<<<<

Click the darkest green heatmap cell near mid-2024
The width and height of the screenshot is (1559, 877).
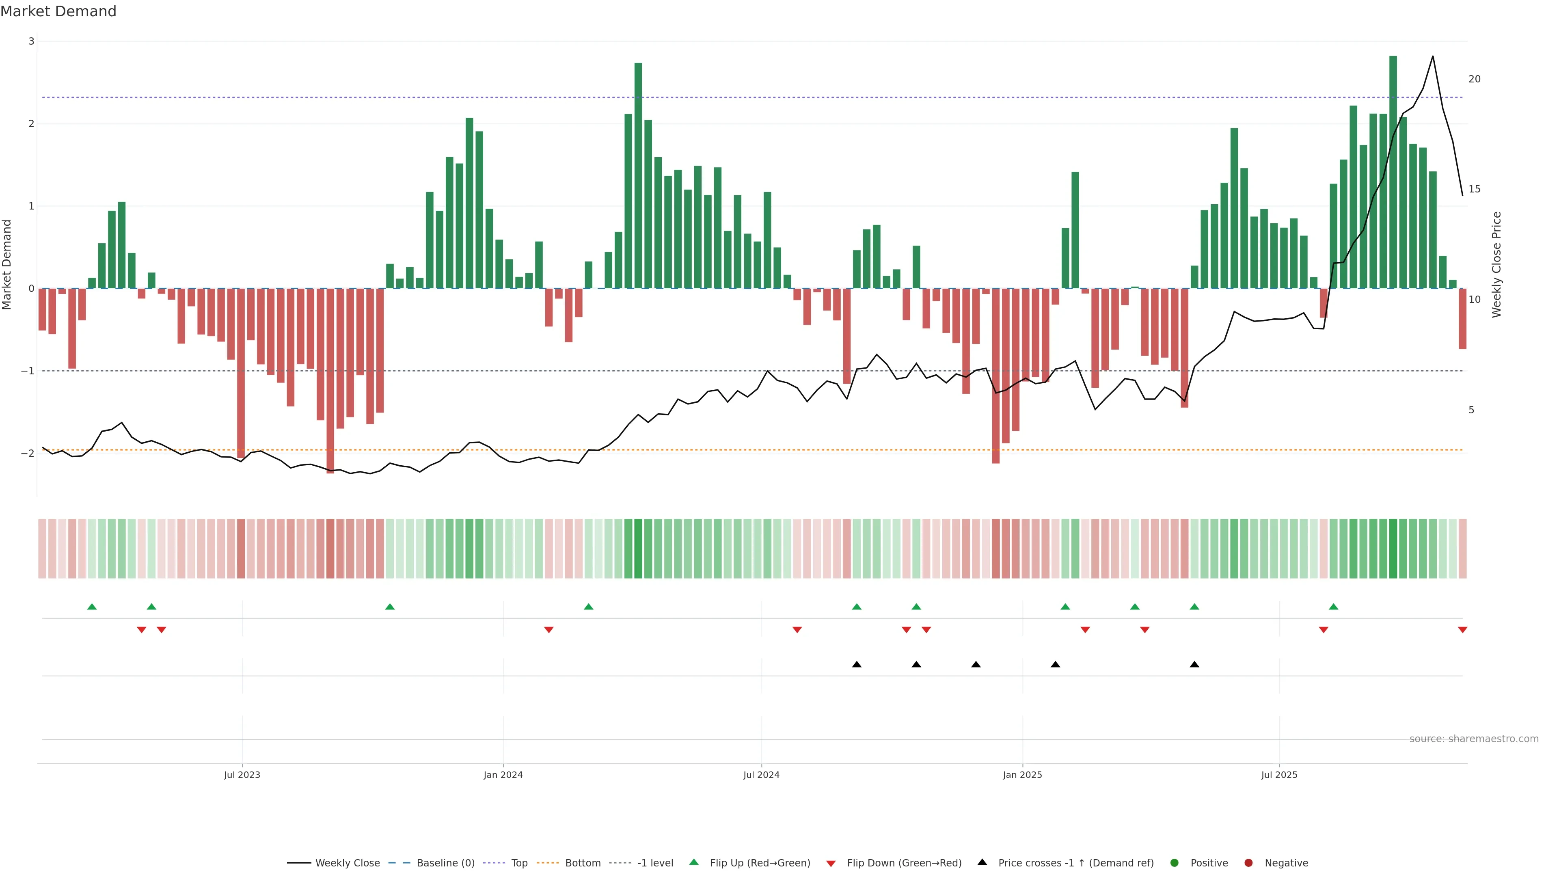coord(638,548)
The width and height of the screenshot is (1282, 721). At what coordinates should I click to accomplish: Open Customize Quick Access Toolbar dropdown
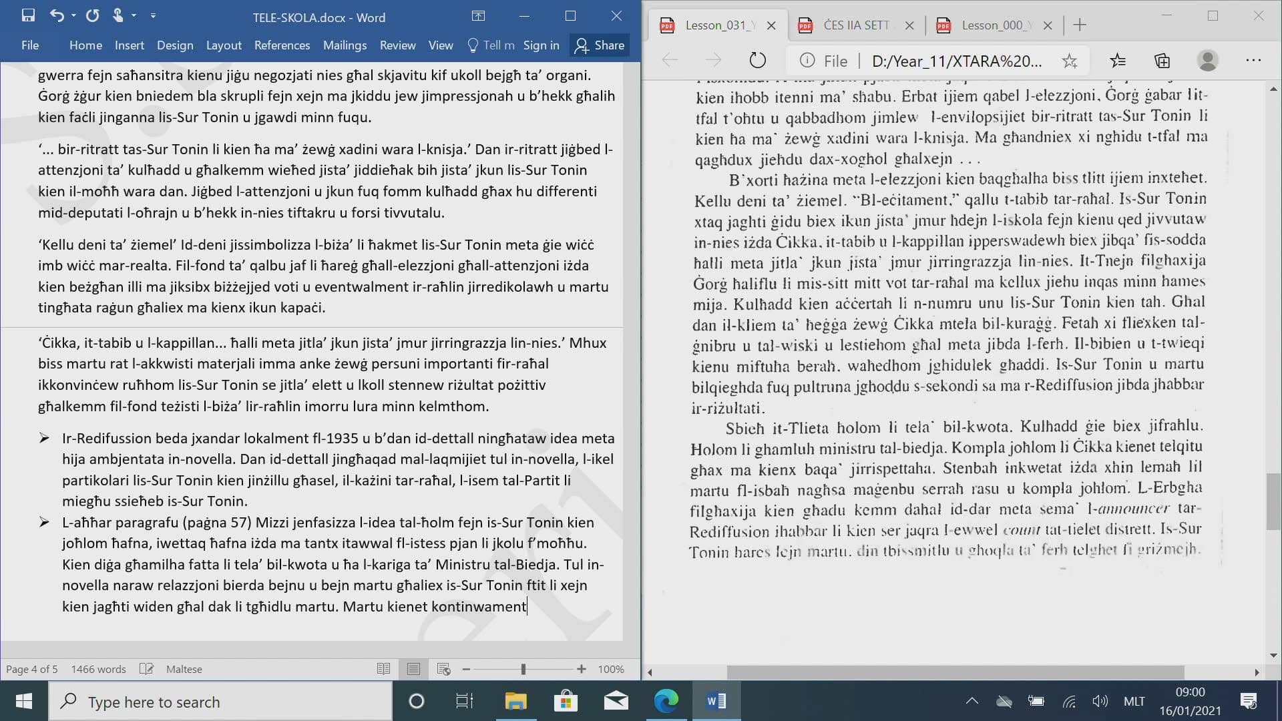tap(153, 15)
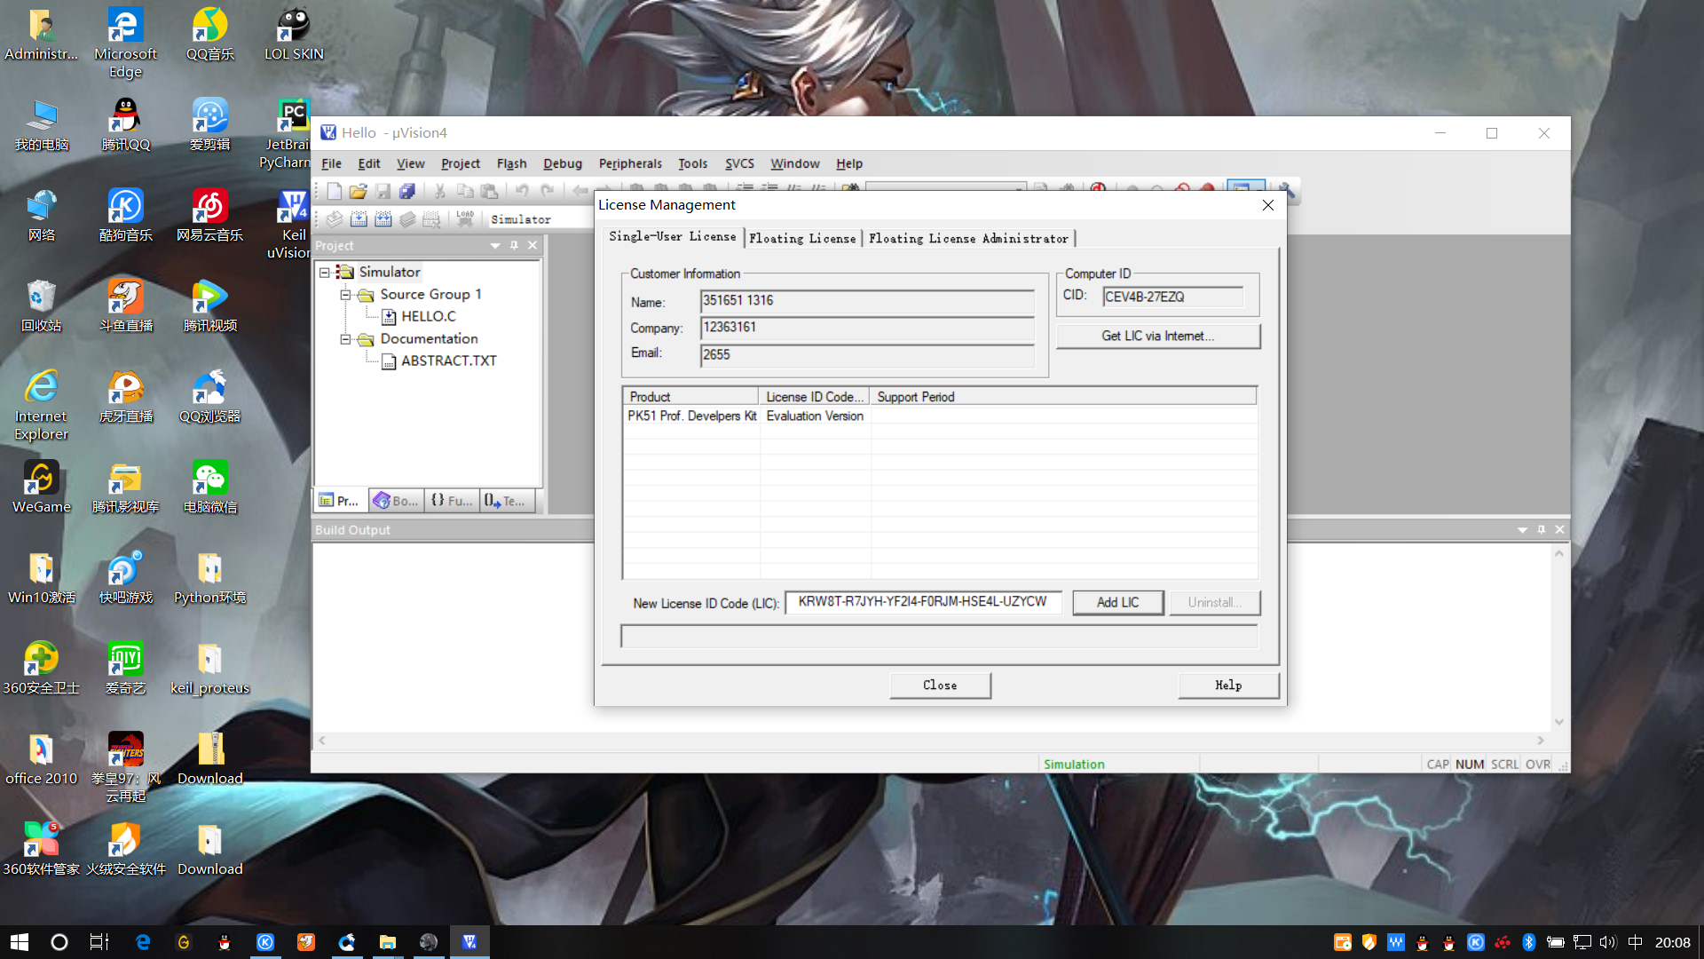Click the Add LIC button
The image size is (1704, 959).
coord(1117,602)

>>>>

### What needs to be done
Restate the whole listing above exactly, except for its images.

### Exercise response
Click the darkest green heatmap cell near mid-2024
The width and height of the screenshot is (1559, 877).
coord(638,548)
The width and height of the screenshot is (1282, 721). At what coordinates should I click to accomplish: Open Customize Quick Access Toolbar dropdown
tap(153, 15)
Click the Add LIC button
The image size is (1704, 959).
coord(1117,602)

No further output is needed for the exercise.